Eligibility criteria

• Inclusion Criteria:
• • Patient eligibility criteria
• • 1. Male or female of any age.
• • 2. Previous allogeneic transplantation (related or unrelated donor, any degree of HLA matching) or autologous transplantation (for part 2 only) of HSC at any time before.
• • 3. Any source of HSC (marrow, PBSC, cord blood) and any conditioning regimen.
• • 4. Informed consent given by donor or his/her guardian if of minor age.
• 5. Additional criteria for each part of the protocol:
• • Part 1: MSC for steroid-refractory grade II-IV acute GVHD
• • 1. Allogeneic transplantation.
• • 2. Grade II-IV acute GVHD (see appendix A for acute GVHD grading) de novo or following DLI.

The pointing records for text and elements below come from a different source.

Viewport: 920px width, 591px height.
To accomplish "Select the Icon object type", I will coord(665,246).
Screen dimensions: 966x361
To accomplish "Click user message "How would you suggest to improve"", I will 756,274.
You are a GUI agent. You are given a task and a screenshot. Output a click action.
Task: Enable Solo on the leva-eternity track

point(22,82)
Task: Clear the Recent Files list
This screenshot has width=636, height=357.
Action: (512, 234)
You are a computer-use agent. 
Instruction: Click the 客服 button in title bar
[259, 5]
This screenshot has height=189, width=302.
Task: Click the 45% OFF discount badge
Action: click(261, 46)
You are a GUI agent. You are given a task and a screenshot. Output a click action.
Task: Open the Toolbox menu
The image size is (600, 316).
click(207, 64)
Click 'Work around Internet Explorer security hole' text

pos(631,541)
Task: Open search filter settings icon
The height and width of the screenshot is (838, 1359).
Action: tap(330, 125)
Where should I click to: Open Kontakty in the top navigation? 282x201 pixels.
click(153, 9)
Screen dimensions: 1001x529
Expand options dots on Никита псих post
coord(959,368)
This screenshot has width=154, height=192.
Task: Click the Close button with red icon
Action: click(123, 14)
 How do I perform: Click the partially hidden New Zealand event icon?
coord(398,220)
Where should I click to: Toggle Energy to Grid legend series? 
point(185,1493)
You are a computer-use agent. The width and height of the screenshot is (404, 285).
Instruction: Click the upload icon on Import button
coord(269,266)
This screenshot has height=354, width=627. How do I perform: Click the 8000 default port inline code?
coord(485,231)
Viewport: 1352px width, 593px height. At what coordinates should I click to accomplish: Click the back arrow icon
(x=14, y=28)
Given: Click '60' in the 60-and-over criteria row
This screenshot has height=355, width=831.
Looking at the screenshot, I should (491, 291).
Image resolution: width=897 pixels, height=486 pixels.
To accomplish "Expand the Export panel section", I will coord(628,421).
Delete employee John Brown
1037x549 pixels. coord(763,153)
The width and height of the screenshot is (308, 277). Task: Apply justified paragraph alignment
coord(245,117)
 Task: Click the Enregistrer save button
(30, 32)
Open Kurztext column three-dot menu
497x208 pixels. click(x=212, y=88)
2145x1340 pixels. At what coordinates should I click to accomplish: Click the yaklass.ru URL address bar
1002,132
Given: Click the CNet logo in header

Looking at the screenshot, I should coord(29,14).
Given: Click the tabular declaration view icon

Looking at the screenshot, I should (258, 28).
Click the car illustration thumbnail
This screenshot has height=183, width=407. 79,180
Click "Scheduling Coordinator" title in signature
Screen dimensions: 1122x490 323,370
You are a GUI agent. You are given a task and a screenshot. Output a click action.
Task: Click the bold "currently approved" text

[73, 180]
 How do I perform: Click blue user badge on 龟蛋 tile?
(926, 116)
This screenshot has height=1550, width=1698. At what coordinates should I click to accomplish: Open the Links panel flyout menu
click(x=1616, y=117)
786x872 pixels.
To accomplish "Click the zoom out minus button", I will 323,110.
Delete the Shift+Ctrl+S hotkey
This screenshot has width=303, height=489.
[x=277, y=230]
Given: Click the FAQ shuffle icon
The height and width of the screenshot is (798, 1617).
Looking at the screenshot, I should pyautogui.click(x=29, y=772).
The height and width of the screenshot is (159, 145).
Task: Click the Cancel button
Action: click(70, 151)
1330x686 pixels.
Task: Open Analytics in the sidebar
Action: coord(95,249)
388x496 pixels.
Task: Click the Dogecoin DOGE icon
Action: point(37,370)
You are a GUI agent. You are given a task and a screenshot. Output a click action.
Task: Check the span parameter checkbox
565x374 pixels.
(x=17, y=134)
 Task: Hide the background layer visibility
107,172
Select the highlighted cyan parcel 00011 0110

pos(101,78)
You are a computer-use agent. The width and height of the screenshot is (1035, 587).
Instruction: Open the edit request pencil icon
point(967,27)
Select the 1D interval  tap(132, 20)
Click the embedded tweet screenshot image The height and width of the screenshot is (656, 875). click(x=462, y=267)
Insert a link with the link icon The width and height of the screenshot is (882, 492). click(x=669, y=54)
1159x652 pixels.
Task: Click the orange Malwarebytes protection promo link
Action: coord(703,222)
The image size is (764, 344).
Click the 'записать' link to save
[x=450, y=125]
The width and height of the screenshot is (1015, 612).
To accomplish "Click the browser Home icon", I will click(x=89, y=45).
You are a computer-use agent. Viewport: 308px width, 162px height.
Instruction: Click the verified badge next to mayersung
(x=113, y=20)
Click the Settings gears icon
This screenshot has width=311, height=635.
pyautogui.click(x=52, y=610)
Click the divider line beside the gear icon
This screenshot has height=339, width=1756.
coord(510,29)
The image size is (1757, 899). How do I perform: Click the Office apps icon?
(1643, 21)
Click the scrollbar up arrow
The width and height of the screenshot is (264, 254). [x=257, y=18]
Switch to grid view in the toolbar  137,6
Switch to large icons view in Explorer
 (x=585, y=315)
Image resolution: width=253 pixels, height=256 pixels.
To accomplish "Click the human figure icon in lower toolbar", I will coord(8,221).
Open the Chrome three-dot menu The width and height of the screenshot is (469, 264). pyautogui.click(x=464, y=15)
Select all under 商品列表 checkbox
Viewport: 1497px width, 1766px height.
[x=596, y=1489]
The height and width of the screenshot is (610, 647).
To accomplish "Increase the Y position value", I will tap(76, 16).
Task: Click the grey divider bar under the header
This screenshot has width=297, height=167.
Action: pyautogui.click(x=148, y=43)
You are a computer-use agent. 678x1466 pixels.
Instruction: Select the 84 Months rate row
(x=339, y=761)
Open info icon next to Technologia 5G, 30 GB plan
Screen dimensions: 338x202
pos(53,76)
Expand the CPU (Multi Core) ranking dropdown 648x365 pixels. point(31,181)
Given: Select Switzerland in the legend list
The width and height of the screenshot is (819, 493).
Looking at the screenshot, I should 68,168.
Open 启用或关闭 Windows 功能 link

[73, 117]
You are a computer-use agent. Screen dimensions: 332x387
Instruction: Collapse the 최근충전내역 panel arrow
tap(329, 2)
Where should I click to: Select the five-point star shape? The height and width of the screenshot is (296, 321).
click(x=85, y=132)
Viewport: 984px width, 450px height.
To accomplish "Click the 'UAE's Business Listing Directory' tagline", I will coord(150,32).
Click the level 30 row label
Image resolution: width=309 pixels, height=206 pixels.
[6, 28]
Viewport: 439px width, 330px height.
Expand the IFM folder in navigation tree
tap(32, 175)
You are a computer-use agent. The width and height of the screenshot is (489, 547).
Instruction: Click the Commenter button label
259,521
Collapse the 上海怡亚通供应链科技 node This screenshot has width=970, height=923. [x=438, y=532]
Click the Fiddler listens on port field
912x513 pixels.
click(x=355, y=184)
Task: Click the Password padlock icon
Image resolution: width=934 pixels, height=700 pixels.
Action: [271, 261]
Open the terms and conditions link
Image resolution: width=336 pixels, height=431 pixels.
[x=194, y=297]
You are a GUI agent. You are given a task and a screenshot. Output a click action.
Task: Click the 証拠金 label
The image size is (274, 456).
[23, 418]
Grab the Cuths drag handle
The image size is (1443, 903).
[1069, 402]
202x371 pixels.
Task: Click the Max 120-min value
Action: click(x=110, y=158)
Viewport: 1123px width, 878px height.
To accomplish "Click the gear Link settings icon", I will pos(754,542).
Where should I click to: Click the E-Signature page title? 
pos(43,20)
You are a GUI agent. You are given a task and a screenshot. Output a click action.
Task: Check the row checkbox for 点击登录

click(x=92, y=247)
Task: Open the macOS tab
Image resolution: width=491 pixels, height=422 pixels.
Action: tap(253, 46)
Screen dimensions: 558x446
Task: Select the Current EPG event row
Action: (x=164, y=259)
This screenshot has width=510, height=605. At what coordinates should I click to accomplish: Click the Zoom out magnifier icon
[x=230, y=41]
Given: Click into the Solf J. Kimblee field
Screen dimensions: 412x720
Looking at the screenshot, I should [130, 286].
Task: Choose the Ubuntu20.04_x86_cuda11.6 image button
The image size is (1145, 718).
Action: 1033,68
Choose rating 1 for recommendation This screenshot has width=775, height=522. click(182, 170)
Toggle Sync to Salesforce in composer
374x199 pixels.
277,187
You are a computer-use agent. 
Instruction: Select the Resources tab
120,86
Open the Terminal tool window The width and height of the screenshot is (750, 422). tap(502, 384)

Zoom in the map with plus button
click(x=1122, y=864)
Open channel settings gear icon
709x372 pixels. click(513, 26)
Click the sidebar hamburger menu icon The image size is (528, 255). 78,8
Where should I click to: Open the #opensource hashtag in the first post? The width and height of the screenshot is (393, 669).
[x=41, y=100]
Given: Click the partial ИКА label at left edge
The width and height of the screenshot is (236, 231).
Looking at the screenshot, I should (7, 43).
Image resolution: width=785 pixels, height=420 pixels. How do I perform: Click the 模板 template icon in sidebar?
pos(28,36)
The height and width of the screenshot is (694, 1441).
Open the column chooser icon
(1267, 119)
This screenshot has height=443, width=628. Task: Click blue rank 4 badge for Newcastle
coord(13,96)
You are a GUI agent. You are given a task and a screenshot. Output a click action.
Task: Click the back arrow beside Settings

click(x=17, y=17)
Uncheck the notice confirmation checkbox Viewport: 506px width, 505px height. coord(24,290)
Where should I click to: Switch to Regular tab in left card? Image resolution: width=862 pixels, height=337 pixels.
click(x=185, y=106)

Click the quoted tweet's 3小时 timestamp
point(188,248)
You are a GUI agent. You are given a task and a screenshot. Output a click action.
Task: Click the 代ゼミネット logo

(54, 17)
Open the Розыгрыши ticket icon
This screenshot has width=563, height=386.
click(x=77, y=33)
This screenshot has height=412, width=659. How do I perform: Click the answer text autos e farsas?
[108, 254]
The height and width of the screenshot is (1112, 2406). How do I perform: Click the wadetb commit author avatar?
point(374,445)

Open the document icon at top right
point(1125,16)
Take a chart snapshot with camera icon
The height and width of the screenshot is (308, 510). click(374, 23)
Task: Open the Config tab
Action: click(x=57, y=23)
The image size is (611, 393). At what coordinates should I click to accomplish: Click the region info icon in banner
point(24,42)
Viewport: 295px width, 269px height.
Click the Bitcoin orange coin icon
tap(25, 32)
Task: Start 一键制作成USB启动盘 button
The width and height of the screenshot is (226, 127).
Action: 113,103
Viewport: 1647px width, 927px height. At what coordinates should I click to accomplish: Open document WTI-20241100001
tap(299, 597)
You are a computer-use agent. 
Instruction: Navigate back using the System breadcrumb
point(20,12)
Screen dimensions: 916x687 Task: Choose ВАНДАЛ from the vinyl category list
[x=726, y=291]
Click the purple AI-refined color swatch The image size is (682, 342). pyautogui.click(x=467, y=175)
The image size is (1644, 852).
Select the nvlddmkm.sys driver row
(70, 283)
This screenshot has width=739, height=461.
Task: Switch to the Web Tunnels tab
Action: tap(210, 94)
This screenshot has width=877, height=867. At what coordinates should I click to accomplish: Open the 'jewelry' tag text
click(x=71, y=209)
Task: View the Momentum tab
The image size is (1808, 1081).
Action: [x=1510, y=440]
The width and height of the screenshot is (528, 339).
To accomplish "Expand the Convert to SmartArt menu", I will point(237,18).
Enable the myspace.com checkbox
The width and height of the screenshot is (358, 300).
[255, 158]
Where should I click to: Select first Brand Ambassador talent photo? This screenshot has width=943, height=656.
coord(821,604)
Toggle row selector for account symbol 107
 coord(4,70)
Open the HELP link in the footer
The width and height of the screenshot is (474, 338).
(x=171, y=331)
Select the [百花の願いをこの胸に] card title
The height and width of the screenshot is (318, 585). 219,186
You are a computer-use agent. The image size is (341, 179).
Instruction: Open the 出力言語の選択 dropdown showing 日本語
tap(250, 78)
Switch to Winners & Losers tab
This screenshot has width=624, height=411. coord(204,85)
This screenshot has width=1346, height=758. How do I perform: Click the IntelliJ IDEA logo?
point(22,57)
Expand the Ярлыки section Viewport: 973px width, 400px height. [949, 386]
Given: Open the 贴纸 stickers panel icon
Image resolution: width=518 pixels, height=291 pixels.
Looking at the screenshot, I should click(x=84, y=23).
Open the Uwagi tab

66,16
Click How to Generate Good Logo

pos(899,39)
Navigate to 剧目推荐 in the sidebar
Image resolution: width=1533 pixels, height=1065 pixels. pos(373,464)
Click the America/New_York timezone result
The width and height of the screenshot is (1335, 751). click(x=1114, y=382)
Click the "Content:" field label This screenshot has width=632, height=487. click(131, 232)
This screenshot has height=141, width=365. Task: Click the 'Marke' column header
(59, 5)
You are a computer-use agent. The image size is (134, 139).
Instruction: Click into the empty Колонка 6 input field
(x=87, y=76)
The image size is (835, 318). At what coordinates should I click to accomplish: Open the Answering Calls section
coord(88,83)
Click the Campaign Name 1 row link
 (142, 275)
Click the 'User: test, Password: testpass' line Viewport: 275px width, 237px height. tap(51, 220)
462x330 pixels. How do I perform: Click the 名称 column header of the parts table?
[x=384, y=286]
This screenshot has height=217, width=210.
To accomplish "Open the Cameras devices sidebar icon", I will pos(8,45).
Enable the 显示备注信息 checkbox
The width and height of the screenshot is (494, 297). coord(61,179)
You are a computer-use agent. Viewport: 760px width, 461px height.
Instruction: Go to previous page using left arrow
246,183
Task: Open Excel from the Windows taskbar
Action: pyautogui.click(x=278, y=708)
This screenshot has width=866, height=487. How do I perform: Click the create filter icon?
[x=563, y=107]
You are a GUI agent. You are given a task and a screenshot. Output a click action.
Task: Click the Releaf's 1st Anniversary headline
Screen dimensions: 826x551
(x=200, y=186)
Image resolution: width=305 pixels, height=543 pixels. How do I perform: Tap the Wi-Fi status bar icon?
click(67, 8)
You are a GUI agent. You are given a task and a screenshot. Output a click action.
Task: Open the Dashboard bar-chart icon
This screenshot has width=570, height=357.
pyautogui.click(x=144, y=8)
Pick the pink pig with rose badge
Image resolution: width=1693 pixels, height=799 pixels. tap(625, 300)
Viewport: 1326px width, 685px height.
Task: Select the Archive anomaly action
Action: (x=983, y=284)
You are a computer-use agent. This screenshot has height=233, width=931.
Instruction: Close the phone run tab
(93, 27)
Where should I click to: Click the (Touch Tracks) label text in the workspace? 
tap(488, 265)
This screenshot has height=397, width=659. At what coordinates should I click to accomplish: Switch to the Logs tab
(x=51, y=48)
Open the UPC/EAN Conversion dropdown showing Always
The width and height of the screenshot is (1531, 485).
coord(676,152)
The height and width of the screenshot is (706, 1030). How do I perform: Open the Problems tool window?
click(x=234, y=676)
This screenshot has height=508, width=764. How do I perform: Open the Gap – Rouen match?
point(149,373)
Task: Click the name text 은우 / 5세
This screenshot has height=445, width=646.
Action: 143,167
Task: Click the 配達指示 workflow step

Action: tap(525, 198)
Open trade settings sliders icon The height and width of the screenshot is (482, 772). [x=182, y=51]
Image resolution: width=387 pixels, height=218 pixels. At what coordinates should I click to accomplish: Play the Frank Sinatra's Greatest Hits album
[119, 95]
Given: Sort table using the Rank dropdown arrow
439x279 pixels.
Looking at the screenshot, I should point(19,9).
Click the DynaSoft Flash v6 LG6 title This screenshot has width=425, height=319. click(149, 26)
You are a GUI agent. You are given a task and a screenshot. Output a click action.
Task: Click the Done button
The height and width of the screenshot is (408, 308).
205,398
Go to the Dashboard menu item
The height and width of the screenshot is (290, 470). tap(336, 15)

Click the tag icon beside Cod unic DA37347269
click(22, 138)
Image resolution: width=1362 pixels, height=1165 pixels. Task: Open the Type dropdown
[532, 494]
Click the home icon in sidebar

• • 3. Acute GVHD refractory to mPDN 2 mg/kg/day or equivalent, defined as
• • progression of GVHD on day 3 after initiation of steroids
• • no improvement of GVHD on day 7 after initiation of steroids
• • absence of complete resolution of acute GVHD on day 14 after initiation of steroids
• • relapse of acute GVHD during or after steroid taper.
• • 4. Ongoing therapy with Ciclosporine or Tacrolimus at therapeutic doses.
• • 5. Patient may have received previously any other form of treatment for acute GVHD, but no new treatment started within 1 month of study entry.
• • Part 2: MSC for poor graft function (PGF)
• • 1. Allogeneic or autologous transplantation.
• 2. Cytopenia in 2 or 3 lineages:
• • Hb \< 8.0 g/dL and reticulocytes \< 1%, with or without transfusion
• • Plt \< 20,000/µL without transfusion
• • Neutrophils \< 500/µL, without G-CSF administration
• OR severe cytopenia in 1 lineage:
• • RBC transfusion dependent (if autologous transplantation; despite EPO administration if allogeneic transplantation)
• • Plt transfusion dependent
• • Neutrophils \< 500/µL despite G-CSF administration
• • 3. Cytopenia duration ≥ 2 weeks beyond day 28 after autologous HCT, or day 42 (day 60 for cord blood transplantation) after allogeneic HCT.
• • 4. Cytopenia is not related to CMV or other infection, myelosuppressive/toxic drugs, renal failure, peripheral cell destruction or other identifiable cause.
• • 5. In case of HLA-identical related donor and full donor chimerism, patient can only be included if a boost of donor CD34+ cells has been unsuccessful or is not feasible.
• • Part 3: MSC + DLI for poor donor T-cell chimerism
• • 1. Nonmyeloablative allogeneic transplantation.
• • 2. Donor T-cell chimerism \< 50% for at least 2 consecutive weeks beyond day 21 after HCT OR
• • 20% decrease in donor T-cell chimerism with the second value \< 50%.
• • MSC donor inclusion criteria
• • 1. Related to the recipient (sibling, parent or child) or unrelated.
• • 2. Male or female.
• • 3. Age \> 16 yrs (no age limit if same as HSC donor).
• • 4. No HLA matching required.
• • 5. Fulfills generally accepted criteria for allogeneic HSC donation.
• • 6. Informed consent given by donor or his/her guardian if of minor age.
• Exclusion Criteria:
• • Patient exclusion criteria
• • 1. HIV positive.
• • 2. Active uncontrolled infection at time of scheduled MSC infusion.
• • 3. Relapsing or progressing malignancy.
• • MSC donor exclusion criteria
• • 1. HIV positive
• • 2. Known allergy to Lidocaine
• • 3. If donor other than HSC donor : any risk factor for transmissible infectious diseases.